→ **STUDY TEXT**
Feldman and Riskin set out to slay three dragons: genetic determinism (“why biology is not destiny”), genetic essentialism (“you are not your genes”), and genetic reductionism (“all phenomena” are not “reducible to nucleotides”). They argue that these three “isms” are not supported by the scientific evidence—and I wholeheartedly agree. In fact, The Genetic Lottery devotes considerable space to describing why these three “isms” are wrong. As I summarize in the last chapter:

Much of this book has been taken up with these arguments. We should not interpret genetic influences as deterministic. We should not give up on the possibility of social policy to bring about social change. We should not confuse an outcome being socially valued with a person being valuable.

Passages like this one, which directly contradict their characterization of the book’s alleged determinism, reductionism, and essentialism, are easy to find! But Feldman and Riskin are not here to engage with what The Genetic Lottery says. Their aim, instead, is to expose what they see as the sinister, repressed meanings of my book, which are cloaked, in their view, by my cluelessness and my duplicitousness. Throughout the review, I am portrayed as the unwitting dupe of false consciousness (“beneath Harden’s protestations…”) or worse, as a liar (“with an admirable poker face, Harden writes…”). The possibility that I might mean what I say does not enter the picture. The hermeneutics of suspicion has its place, I suppose, but as Paul Ricoeur said, hermeneutics is animated by a “double motivation: willingness to suspect, willingness to listen.” They forgot the listening part.

In addition to grossly distorting the arguments of my book, Feldman and Riskin also turn their suspicious gaze to a variety of ordinary scientific concepts. In their telling, the “normal” distribution, which was first described, decades before Galton, by a mathematician studying errors in astronomical observations, is a “founding axiom of eugenics.” They write about the measurement of personality differences in a conspiratorial tone more commonly associated with Reddit discussions about the Deep State. They dismiss the importance of random assignment for causal inference as “blowing smoke.” There would be little left of the behavioral and social sciences if everything that Feldman and Riskin considered dubious were removed.

→ **EXERCISE GOAL**
Print the stretch of the passage on The Genetic Lottery from "Much of this" through "person being valuable.", word for word.

→ **LISTED RECORDS**
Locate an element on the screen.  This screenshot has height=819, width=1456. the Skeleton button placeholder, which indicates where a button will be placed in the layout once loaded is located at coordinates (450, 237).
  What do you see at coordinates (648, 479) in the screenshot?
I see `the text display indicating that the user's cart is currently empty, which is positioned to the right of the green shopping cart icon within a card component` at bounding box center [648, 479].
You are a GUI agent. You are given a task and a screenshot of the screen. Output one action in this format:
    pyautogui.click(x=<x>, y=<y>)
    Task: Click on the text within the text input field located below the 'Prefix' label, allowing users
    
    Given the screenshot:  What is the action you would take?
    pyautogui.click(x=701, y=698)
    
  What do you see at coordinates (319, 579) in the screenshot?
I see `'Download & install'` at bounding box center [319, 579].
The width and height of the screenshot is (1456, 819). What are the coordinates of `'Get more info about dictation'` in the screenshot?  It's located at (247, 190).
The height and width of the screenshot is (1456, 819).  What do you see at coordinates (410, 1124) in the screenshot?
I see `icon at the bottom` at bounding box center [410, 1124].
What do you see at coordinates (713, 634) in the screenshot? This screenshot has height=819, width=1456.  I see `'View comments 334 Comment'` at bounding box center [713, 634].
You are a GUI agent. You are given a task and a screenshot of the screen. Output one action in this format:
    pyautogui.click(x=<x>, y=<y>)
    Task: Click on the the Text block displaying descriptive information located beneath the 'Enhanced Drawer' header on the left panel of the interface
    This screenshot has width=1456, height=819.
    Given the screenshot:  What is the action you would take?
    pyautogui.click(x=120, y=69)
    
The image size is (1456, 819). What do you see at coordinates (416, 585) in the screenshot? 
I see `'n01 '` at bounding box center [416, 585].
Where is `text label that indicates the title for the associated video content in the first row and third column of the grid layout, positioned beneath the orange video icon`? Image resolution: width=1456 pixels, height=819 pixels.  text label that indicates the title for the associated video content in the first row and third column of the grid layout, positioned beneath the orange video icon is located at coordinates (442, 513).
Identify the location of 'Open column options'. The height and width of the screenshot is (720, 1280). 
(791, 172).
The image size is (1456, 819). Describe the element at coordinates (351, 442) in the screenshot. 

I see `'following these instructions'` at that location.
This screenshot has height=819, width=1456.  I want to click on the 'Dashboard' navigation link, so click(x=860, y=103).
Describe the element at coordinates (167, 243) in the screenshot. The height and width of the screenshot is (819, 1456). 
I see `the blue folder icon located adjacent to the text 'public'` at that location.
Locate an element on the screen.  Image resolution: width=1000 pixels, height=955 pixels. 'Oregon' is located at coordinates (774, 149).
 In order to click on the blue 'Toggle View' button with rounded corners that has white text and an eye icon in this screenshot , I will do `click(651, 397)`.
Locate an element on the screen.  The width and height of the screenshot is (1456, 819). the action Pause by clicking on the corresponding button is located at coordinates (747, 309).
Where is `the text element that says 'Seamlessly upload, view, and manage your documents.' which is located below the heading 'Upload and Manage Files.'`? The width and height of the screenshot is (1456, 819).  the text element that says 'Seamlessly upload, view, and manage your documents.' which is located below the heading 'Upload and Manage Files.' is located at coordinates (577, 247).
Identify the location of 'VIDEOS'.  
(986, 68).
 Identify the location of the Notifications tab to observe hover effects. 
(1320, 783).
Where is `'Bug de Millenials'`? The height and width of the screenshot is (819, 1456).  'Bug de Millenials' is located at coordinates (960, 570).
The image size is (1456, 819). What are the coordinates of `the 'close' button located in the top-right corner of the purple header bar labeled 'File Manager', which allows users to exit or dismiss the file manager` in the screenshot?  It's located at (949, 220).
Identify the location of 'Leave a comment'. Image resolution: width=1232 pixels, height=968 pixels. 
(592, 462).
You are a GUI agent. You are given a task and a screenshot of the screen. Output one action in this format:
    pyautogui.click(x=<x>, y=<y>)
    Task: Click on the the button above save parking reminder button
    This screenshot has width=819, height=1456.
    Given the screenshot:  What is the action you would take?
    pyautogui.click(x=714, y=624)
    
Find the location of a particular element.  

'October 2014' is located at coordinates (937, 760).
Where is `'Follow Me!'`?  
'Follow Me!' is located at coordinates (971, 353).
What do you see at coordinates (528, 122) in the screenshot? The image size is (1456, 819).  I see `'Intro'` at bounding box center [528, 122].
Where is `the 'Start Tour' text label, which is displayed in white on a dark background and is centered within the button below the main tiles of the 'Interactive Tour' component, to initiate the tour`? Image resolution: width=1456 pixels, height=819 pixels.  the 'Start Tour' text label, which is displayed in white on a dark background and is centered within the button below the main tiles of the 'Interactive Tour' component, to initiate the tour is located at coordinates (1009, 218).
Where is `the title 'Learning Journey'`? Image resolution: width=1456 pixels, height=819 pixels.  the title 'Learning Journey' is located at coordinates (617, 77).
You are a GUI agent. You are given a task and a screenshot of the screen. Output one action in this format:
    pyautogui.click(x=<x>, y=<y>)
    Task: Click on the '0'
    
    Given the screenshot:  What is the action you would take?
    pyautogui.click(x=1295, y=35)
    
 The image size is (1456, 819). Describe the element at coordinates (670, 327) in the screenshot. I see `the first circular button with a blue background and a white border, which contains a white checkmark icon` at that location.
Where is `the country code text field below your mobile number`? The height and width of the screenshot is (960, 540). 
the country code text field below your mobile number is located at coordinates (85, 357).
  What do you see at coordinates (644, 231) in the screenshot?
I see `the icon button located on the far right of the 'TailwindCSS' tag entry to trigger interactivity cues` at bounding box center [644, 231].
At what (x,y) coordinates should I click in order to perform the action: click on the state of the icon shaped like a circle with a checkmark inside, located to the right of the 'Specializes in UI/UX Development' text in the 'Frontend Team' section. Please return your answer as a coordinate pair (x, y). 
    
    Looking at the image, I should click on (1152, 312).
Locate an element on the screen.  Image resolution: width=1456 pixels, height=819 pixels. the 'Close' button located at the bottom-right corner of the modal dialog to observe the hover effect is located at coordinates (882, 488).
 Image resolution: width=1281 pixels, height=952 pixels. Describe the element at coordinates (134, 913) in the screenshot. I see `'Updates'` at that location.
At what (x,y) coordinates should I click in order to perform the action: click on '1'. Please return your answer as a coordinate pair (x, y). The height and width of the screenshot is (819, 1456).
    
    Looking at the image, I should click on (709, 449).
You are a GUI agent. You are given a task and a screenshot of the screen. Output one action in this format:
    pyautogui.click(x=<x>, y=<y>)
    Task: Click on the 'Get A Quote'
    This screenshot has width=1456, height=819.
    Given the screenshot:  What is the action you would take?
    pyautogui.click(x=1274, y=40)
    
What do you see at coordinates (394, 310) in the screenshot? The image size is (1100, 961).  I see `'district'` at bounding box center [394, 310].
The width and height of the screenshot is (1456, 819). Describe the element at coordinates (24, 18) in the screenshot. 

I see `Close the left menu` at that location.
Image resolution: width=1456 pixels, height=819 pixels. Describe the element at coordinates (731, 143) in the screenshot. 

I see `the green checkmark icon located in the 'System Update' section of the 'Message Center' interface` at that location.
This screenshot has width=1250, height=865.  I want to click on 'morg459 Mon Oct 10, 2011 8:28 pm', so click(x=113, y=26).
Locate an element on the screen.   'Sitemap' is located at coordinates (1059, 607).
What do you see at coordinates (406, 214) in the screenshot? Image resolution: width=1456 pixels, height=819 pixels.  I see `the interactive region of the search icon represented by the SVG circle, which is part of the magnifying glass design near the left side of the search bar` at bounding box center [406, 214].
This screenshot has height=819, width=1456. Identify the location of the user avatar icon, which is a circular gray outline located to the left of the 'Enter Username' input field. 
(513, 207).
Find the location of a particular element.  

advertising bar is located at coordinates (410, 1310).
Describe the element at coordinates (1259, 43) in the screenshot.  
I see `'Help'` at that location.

→ **RESPONSE**
Much of this book has been taken up with these arguments. We should not interpret genetic influences as deterministic. We should not give up on the possibility of social policy to bring about social change. We should not confuse an outcome being socially valued with a person being valuable.